[start of Source extract]

Tetrabromothiophene (Alfa Aesar), n-butyllithium (Acros), undecanal (Alfa Aesar), sodium bichromate (SHOWA), ethyl mercaptoacetate (Acros), potassium carbonate (SHOWA), lithium hydroxide (Alfa Aesar), copper (Alfa Aesar), bis(triphenylphosphine)palladium(II) dichloride (Pd(PPh3)Cl2, Alfa Aesar), 2,7-dibromo-9-fluorenone (TCI), poly(3,4-ethylenedioxythiophene)-poly(styrenesulfonate) (PEDOT:PSS, Aldrich), phenyl-C61-butyric acid methyl ester (PC61BM, FEM Tech.) were used as received. All other reagents were used as received.

Synthesis

The donor material, 3,5-didecanyldithieno[3,2-b:2′,3′-d]thiophene (DTT), was prepared via the approaches similar to the published procedures [4246]. The acceptor material, 9-fluorenone (FO) was obtained from the commercial product: 2,7-dibromo- 9-fluorenone. The copolymer poly(3,5-didecanyldithieno [3,2-b:2′,3′-d]thiophene-alt-9-fluorenone) (PDTTFO) was synthesized via Stille coupling reaction of the donor unit of 2,6-bis-trimethylatannanyl (3,5-didecanyldithieno)[3,2-b:2′,3′-d]thiophene with the acceptor unit of 2,7-dibromo-9-fluorenone.

[end of Source extract]

▸ To do
Using the synthesis excerpt, decide whether each statement agrees with it: (a) PEDOT:PSS was supplied by Aldrich; (b) the acceptor material, 9-fluorenone, was prepared by following published procedures; (c) the copolymer PDTTFO was made by a Stille coupling reaction. For each, answer yes or no and quote the deciding words. Nothing in the items that follow is needed.

[start of Data]

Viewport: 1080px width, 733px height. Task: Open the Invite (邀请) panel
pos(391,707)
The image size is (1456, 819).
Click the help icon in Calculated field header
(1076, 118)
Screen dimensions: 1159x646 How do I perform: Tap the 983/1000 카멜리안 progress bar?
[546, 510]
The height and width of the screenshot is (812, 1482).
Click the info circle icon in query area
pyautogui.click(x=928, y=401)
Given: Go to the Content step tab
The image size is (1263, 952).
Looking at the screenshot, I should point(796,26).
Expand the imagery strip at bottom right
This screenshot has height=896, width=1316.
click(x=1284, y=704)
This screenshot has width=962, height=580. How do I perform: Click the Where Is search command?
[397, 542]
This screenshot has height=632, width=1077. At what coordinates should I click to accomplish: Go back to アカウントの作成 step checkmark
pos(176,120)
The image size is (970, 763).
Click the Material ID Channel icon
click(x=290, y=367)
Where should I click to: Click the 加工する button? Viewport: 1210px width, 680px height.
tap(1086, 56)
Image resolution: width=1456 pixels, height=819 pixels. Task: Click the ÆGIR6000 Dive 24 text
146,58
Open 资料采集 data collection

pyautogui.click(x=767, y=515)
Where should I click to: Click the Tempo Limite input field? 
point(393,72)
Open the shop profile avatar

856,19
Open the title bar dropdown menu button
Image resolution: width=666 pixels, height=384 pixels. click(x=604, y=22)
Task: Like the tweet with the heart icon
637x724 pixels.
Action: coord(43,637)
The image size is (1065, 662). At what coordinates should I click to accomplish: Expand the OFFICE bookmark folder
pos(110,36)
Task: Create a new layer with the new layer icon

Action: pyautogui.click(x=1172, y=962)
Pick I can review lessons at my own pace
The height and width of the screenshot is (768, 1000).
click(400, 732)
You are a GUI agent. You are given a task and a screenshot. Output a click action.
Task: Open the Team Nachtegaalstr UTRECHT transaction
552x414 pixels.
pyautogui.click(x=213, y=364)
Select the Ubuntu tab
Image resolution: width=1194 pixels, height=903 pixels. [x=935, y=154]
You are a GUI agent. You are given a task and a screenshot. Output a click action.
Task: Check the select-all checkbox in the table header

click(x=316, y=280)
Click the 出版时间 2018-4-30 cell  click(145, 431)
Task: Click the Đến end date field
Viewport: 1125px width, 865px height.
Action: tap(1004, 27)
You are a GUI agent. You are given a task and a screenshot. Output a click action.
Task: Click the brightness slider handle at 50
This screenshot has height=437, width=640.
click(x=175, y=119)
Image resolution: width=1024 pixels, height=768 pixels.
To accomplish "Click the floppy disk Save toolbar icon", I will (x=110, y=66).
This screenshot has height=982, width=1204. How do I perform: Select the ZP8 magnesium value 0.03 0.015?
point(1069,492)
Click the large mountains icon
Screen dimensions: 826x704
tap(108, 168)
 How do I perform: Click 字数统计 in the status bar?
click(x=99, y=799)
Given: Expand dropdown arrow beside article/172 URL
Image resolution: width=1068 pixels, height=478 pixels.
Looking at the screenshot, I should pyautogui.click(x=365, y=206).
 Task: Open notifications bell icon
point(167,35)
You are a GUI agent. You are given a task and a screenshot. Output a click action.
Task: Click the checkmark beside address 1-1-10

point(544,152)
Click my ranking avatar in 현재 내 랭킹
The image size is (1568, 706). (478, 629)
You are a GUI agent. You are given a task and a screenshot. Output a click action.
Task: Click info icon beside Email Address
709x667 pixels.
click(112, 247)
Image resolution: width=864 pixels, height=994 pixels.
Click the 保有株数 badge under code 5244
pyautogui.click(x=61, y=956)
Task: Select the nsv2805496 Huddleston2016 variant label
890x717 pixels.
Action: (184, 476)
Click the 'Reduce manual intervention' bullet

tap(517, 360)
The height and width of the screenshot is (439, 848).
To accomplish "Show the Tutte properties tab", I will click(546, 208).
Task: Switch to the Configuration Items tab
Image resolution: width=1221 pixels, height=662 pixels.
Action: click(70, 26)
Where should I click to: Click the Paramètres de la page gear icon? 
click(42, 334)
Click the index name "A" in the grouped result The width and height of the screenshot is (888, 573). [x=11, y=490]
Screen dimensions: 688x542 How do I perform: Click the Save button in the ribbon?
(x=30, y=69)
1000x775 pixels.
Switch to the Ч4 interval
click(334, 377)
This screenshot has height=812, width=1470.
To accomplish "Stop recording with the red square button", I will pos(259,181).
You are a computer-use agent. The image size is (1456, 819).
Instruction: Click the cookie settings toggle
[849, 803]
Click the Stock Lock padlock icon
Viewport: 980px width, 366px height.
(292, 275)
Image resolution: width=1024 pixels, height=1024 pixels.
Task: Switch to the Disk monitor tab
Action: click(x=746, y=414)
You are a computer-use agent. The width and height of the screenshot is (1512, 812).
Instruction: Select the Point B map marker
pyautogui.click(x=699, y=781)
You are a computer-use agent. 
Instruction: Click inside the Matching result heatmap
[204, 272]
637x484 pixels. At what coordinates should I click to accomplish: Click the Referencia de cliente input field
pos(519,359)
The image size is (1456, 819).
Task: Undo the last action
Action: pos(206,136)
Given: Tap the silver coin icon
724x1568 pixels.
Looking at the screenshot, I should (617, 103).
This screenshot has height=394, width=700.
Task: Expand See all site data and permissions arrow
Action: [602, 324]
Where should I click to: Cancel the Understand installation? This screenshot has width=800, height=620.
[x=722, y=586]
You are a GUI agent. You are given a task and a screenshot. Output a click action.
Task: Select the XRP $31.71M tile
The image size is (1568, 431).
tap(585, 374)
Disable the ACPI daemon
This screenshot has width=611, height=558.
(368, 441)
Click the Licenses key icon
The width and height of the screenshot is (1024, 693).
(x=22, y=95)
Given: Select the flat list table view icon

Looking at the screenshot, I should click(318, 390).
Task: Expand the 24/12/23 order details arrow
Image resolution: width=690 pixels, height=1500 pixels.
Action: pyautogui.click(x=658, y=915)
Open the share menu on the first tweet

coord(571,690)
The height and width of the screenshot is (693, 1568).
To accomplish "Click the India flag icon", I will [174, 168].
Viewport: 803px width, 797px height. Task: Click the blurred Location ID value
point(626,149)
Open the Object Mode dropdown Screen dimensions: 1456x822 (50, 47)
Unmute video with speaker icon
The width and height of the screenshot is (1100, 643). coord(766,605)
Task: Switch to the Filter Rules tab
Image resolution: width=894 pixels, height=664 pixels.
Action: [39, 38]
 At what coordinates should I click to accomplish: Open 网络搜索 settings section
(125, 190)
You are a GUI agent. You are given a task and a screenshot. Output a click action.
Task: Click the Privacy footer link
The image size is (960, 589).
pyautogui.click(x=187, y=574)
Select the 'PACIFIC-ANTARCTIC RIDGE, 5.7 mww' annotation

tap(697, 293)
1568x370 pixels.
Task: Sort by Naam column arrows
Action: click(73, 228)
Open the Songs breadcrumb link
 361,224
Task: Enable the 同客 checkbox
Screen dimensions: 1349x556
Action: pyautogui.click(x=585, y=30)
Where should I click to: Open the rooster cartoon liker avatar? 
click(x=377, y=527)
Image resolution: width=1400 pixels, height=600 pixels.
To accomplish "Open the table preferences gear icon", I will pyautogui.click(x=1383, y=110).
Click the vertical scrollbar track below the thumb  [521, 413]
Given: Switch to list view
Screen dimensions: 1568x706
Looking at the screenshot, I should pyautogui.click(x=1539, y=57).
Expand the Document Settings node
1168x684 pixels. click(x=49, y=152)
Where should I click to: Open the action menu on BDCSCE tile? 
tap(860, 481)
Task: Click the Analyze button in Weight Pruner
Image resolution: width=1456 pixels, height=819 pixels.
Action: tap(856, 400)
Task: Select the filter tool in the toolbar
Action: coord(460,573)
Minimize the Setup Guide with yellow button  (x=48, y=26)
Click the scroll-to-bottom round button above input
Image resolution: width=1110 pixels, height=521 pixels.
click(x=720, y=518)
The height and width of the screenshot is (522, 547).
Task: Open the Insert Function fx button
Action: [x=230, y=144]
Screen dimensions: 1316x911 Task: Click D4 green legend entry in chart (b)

[end of Data]

▸ Solution
(a) Yes: "(PEDOT:PSS, Aldrich)"
(b) No: "was obtained from the commercial product"
(c) Yes: "was synthesized via Stille coupling reaction"